### Linear Regression

Other Sources:
- Here is a <a href="https://www.hackerearth.com/practice/machine-learning/machine-learning-algorithms/beginners-guide-regression-analysis-plot-interpretations/tutorial/">nice introductory article</a>.  It gives some additional attention to examining and evaluating the regression model.

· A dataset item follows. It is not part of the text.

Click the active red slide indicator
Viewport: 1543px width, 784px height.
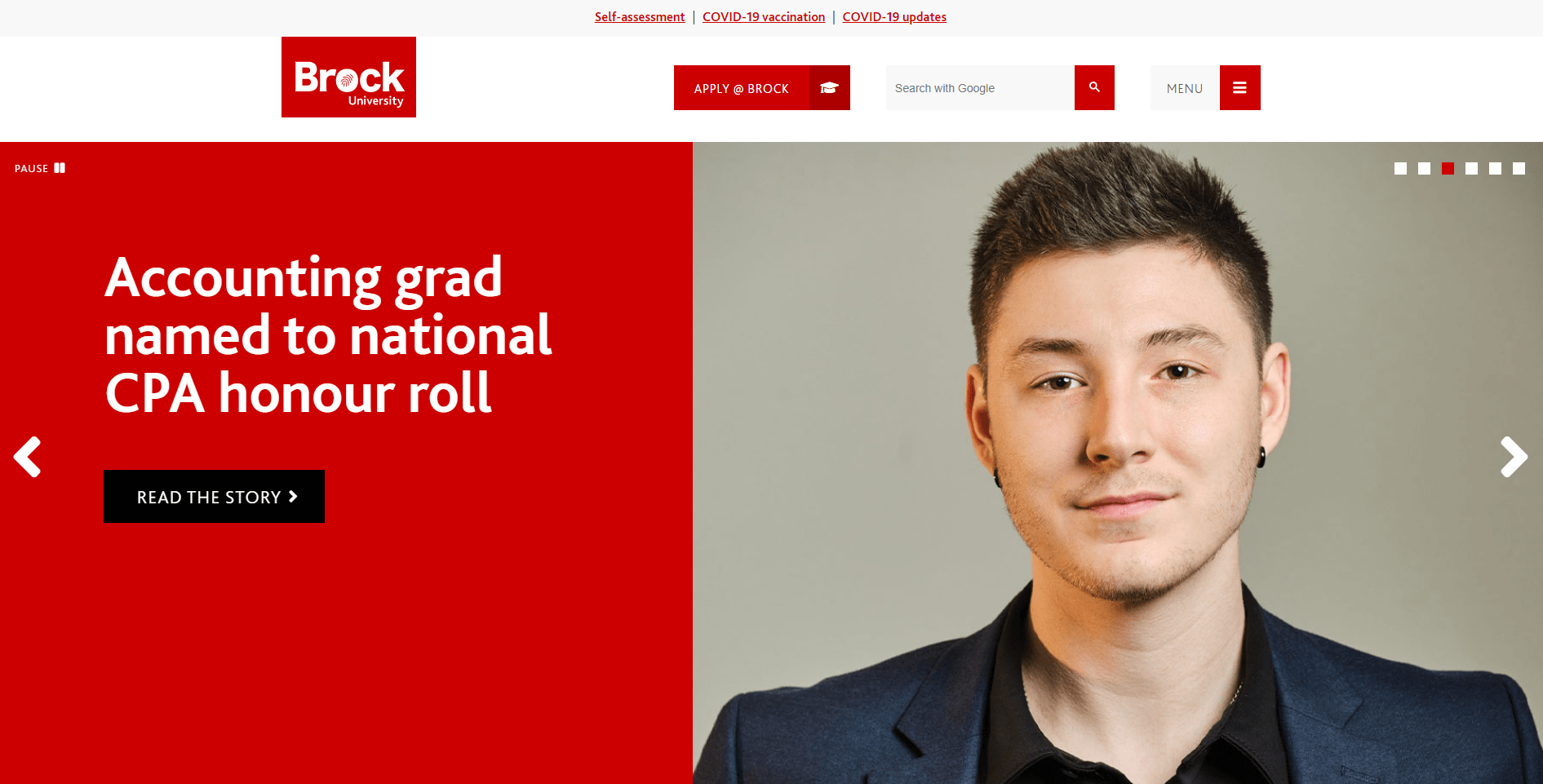(1448, 168)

The code is written in R rather than Python, but it shouldn't be hard to interpret the few lines of R code. 
- Text section 18.6 cover the material theoretically and quickly.  Don't worry about the material on gradient descent.
- Chapter 3 of <a href="https://www-bcf.usc.edu/~gareth/ISL/ISLR%20First%20Printing.pdf">An Introduction to Statistical Learning</a> is your best bet for a deeper treatment, even though R is the language of choice.  In fact, that should be your go-to book for more machine learning material.

Objectives:
- Define data modeling and simple linear regression
- Show various steps in examining a data set and preparing it for input to a learning library
- Build a linear regression model using Python libraries
- Understand how to evaluate the quality of a model and compare it alternative models

##### The Bikeshare Data Set

We'll be working with a data set from Capital Bikeshare that was used in a [Kaggle competition](https://www.kaggle.com/c/bike-sharing-demand/data), but heavily modified for this class!

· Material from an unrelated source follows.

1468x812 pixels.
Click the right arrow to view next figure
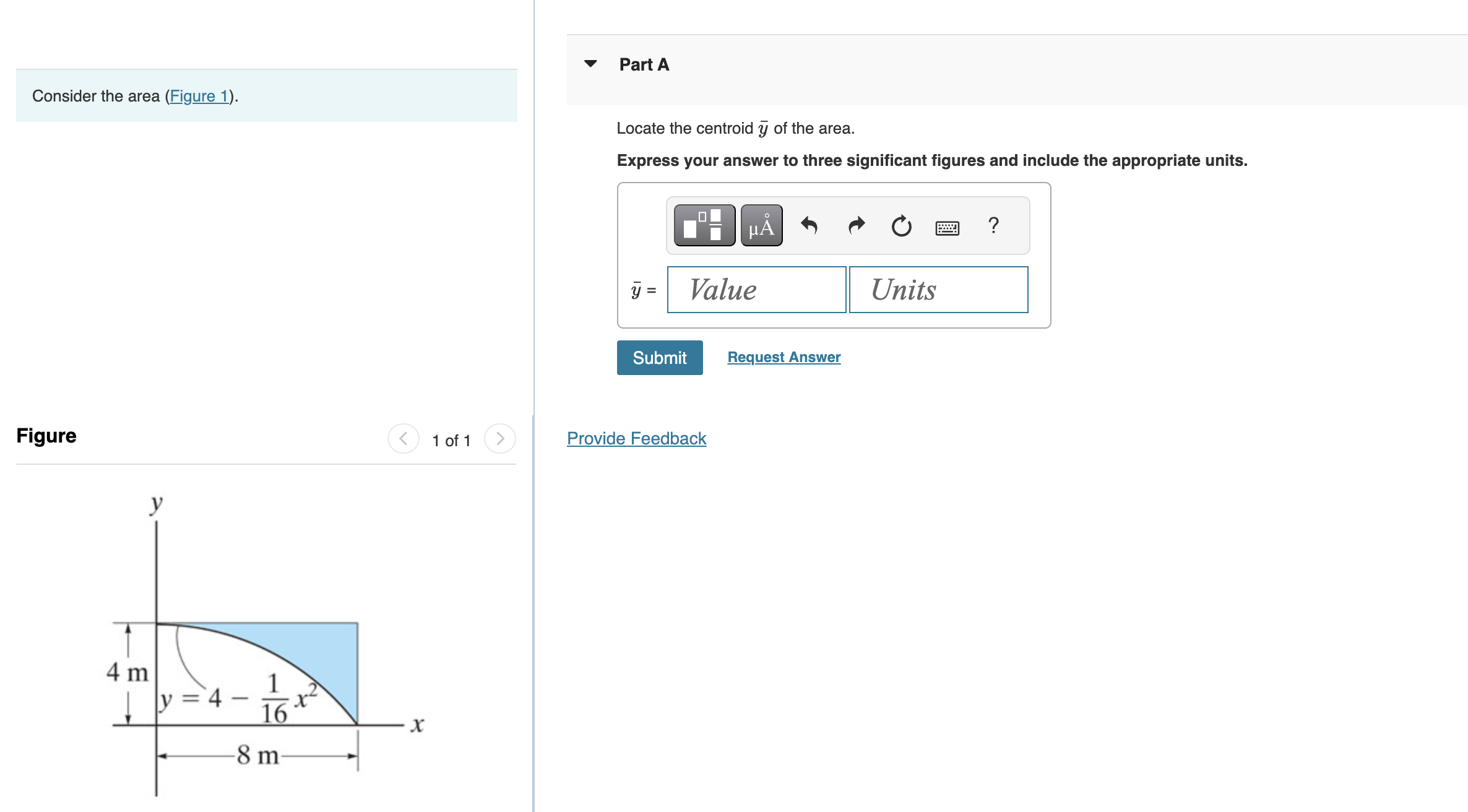[499, 438]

The goal is to predict total ridership of Capital Bikeshare in any given hour.

### Capital Bikeshare Data Dictionary

| Variable| Description |
|---------|----------------|
|rental_hour| hourly date + timestamp  |
|season|  'winter', 'spring', 'summer', 'fall' |
|workingday| whether the day is neither a weekend nor holiday|
|weather| 1 -> Clear or partly cloudy;  2 -> Clouds and mist; 3 -> Light rain or snow;  4 -> Heavy rain or snow|
|temp| temperature in Celsius|
|humidity| relative humidity|
|windspeed| wind speed|
|total_rentals| number of total rentals|
|sunspots| sunspot activity (0-2, none to high)|


In [14]:
import pandas as pd
import numpy as np
import seaborn as sns
import matplotlib.pyplot as plt
%matplotlib inline
plt.rcParams['figure.figsize'] = (12, 6)
plt.rcParams['font.size'] = 14

In [15]:
bikes = pd.read_csv('bikeshare.csv', parse_dates=['rental_hour'])

In [16]:
bikes.info()

<class 'pandas.core.frame.DataFrame'>
RangeIndex: 10886 entries, 0 to 10885
Data columns (total 9 columns):
rental_hour      10886 non-null datetime64[ns]
season           10886 non-null object
workingday       10886 non-null int64
weather          10886 non-null int64
temp             10886 non-null float64
humidity         10886 non-null int64
windspeed        10886 non-null float64
total_rentals    10886 non-null int64
sunspots         10886 non-null int64
dtypes: datetime64[ns](1), float64(2), int64(5), object(1)
memory usage: 765.5+ KB


In [17]:
bikes.head(5)

Unnamed: 0,rental_hour,season,workingday,weather,temp,humidity,windspeed,total_rentals,sunspots
0,2011-01-01 00:00:00,winter,0,1,9.84,81,0.0,16,0
1,2011-01-01 01:00:00,winter,0,1,9.02,80,0.0,40,1
2,2011-01-01 02:00:00,winter,0,1,9.02,80,0.0,32,1
3,2011-01-01 03:00:00,winter,0,1,9.84,75,0.0,13,0
4,2011-01-01 04:00:00,winter,0,1,9.84,75,0.0,1,1


### Linear Regression Basics
---

### Form of Linear Regression

Think of our data frame as a set of observations of the form:  
$$(x_{i1}, x_{i2}, \ldots, x_{ik}, y_i)$$ 

where the $x$ are the "independent variables" and $y$ is the "dependent variable".  We are trying to find a function of the $x$ variables that predict the value of the $y$ variable.   We have $n$ observations and $k$ independent variables (features).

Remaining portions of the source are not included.